##### DOKUMENTTEXT

Protokoll der Sitzung vom 10.12.2014

Meine Damen und Herren, Sie sehen: Bildung ist in Bayern grundtief und vielfältig. Sie ist vielfältig in der Ausstattung. Das Bildungshaus steht. Den Schlüssel für eine gute Zukunft haben die Schülerinnen und Schüler in der Hand.

Ich bedanke mich beim Minister, beim Staatssekretär, bei Herrn Waschler als Arbeitskreisleiter, bei Herrn Winter und beim gesamten Haushaltsteam. Wir haben stark gerungen. Ich sage auch an die Fraktionsspitze vielen Dank für die Unterstützung. Jetzt bitte ich darum, den Bildungsdoppelhaushalt 2015/2016, zu dem ich sagen darf, dass er gut unterfüttert ist und gut dasteht, zuzustimmen. Mit einem kleinen Augenzwinkern, da wir ja in China waren, zitiere ich Konfuzius: "Wenn du liebst, was du tust, wirst du nie wieder in deinem Leben arbeiten." In diesem Sinne nehmen wir die Arbeit freudig an. Stimmen Sie unserem positiven Schulhaushalt zu!

(Beifall bei der CSU)

##########

> [ZIEL 1]:
Wem wird im Sitzungsprotokoll ausdrücklich gedankt? Nennen Sie alle.
> [ZIEL 2]:
Welchem Haushalt soll laut Sitzungsprotokoll zugestimmt werden?

##### DATENSÄTZE

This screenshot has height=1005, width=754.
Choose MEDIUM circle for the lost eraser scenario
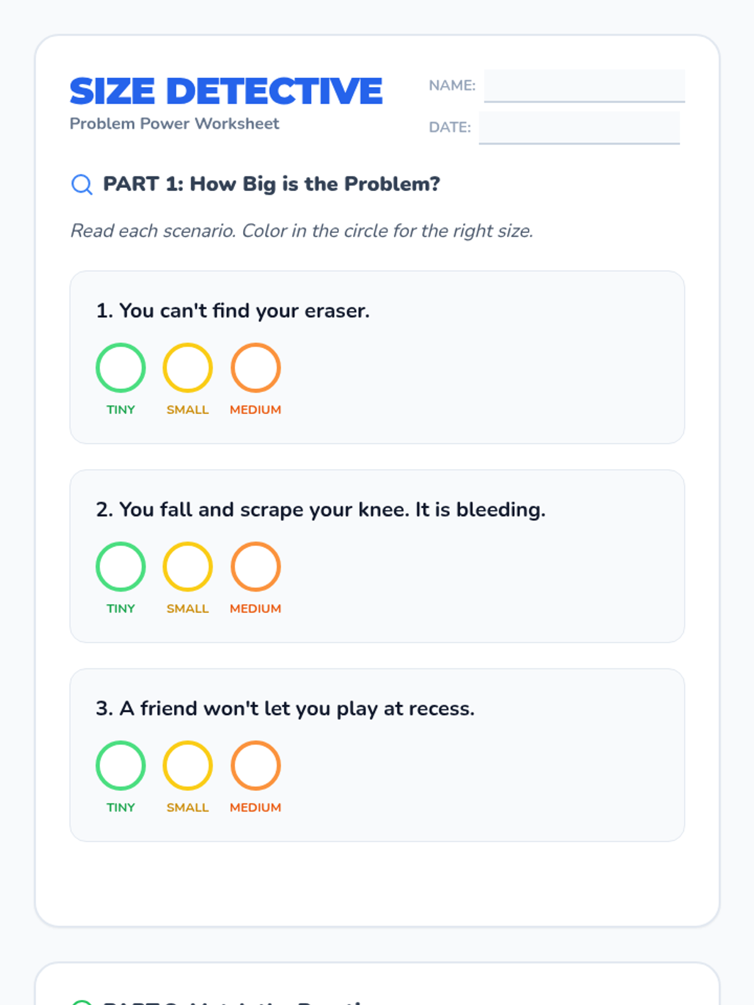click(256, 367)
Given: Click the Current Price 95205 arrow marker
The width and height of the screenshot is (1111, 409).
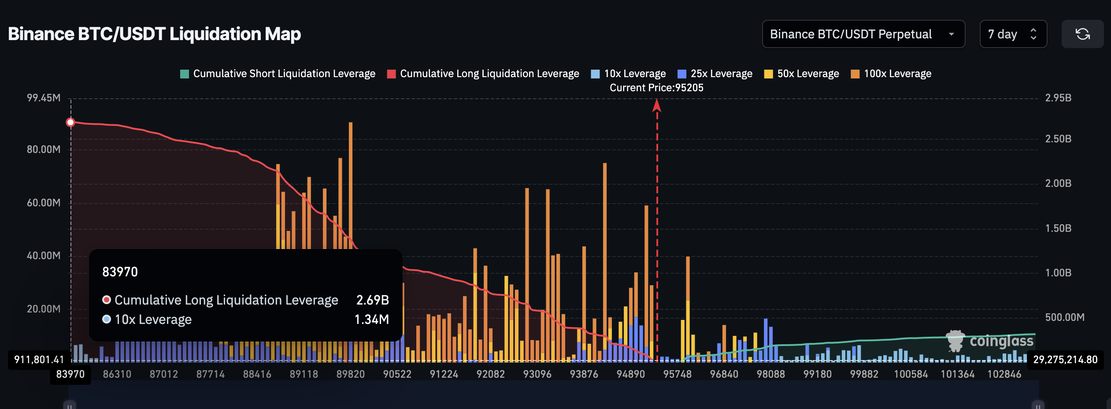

##########

> [SCHRIFTLICHE ANTWORT 1]:
- dem Minister
- dem Staatssekretär
- Herrn Waschler als Arbeitskreisleiter
- Herrn Winter
- dem gesamten Haushaltsteam
- der Fraktionsspitze für die Unterstützung

> [SCHRIFTLICHE ANTWORT 2]:
Dem Bildungsdoppelhaushalt 2015/2016.